I’m working on a new project to build a typechecking linter for Python, in the same vein as mypy. The big difference between mypy and what I’m hoping to build is that my type system will be a structural type system rather than a nominal type system.
Let’s consider the following program:
interface Foo { public int length(); }
interface Bar { public int length(); }
Foo foo = ...
Bar bar = foo; // Will this work?
In a structural type system (ex: Go, OCaml) the assignment would be allowed because both interfaces have exactly the same set of methods.1 If it looks like a duck then it is a duck.
In a nominal type system (ex: Java, C#) the assignment would be rejected because there is no declared subtype relationship between the names Foo
and Bar
. The actual structure of the interfaces is completely ignored.
It generally requires explicit type annotations for all function parameters, and sometimes function return types too. I don’t want to write any type annotations for the majority of programs that I write, and certainly not annotations for every single function.
There is a serious risk that Python code written with a nominal type system in mind will start introducing large numbers of new abstract base classes for the sole purpose of making the typechecker happy. This is exactly the kind of pollution that I’m trying to escape from when working in dynamic languages such as Python.
The philosophy behind structural typing meshes a lot better with the “duck typing” that you see in classic Python with no type annotations. If you try to invoke a method on an object and the object has a method with a matching name, the program will work. This is exactly the properly that a structural type system checks.
Loosely defined protocols such as “file-like objects” continue to work.

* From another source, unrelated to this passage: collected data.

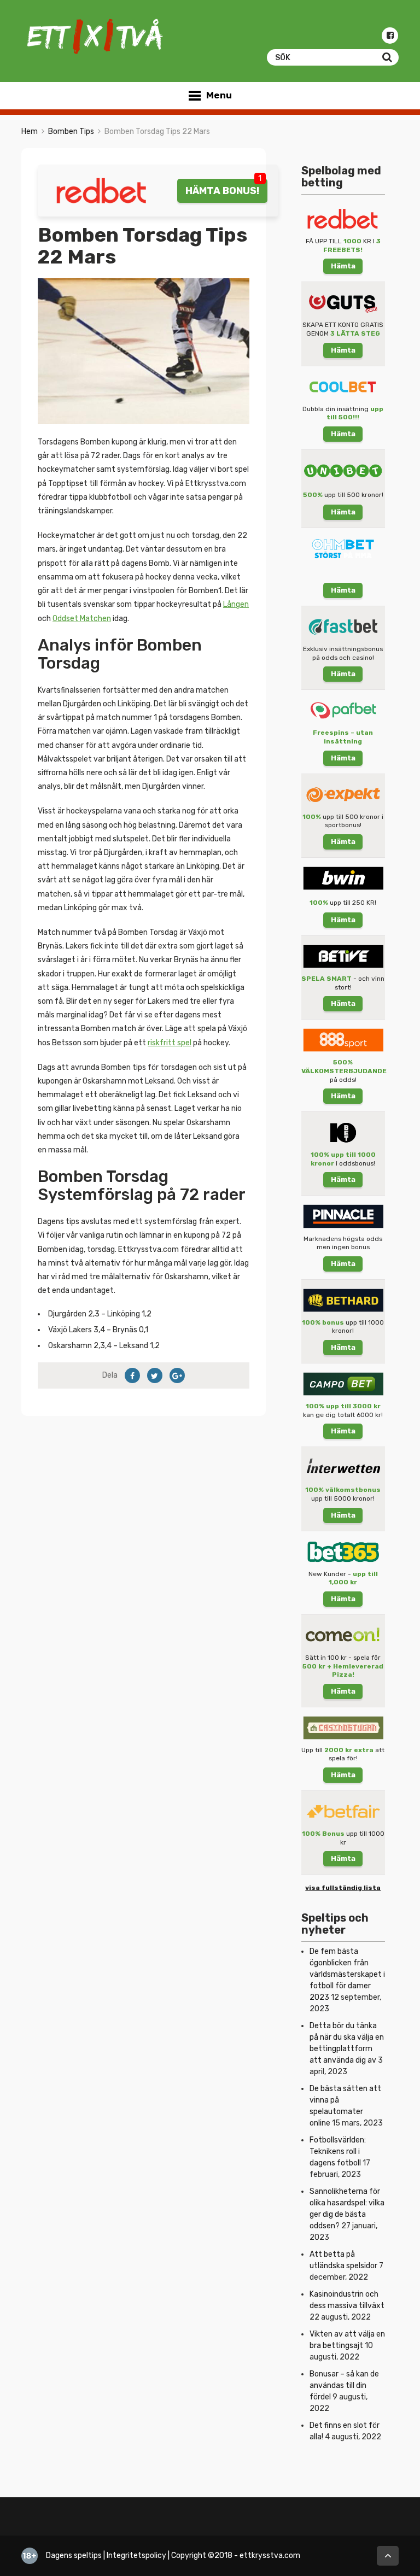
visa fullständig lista (343, 1888)
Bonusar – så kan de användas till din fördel (344, 2385)
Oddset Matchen (81, 618)
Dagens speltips (74, 2555)
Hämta (343, 266)
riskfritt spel (169, 1042)
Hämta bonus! (222, 190)
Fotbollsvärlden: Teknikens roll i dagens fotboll (338, 2151)
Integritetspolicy (136, 2555)
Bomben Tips (71, 131)
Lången (236, 604)
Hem (29, 131)
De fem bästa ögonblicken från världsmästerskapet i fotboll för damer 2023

More complex protocols such as “file-like objects that support fileno()” (as needed by the subprocess
module) also work without needing to introduce further abstract base classes.
Lightweight JSON-based objects continue to work and benefit from type checking.
More importantly, structural type systems are much more amenable to global type inference, which can be used to eliminate the need for explicit type annotations. This would allow Python programs to still be type-checked without the need to specify type annotations in the usual case. Imagine if your programs today, without any type annotations, could suddenly become type checked with no additional effort from you, the programmer.
Of course structural typing isn’t all good. It has one major sticking point: Structural type systems tend to generate huge verbose error messages that aren’t particularly actionable.
This happens because the type checker only knows that two (complex) inferred types are incompatible. It doesn’t know which of the two types is correct. And the error messages containing the derivation of the inferred types typically involves lots of locations in the code unrelated to where the actual error lies. Imagine the same level of verbosity as C++ template errors.
So in summary the goal is to make a type checking linter for Python with a structural type system and global type inference which nevertheless presents comprehensible and actionable error messages in a majority of error scenarios.
I see some original research in my near future.
To be more precise, the assignment would be allowed because Foo
structure contains everything that Bar
requires: the methods on Bar
are a subset of the methods on Foo
.↩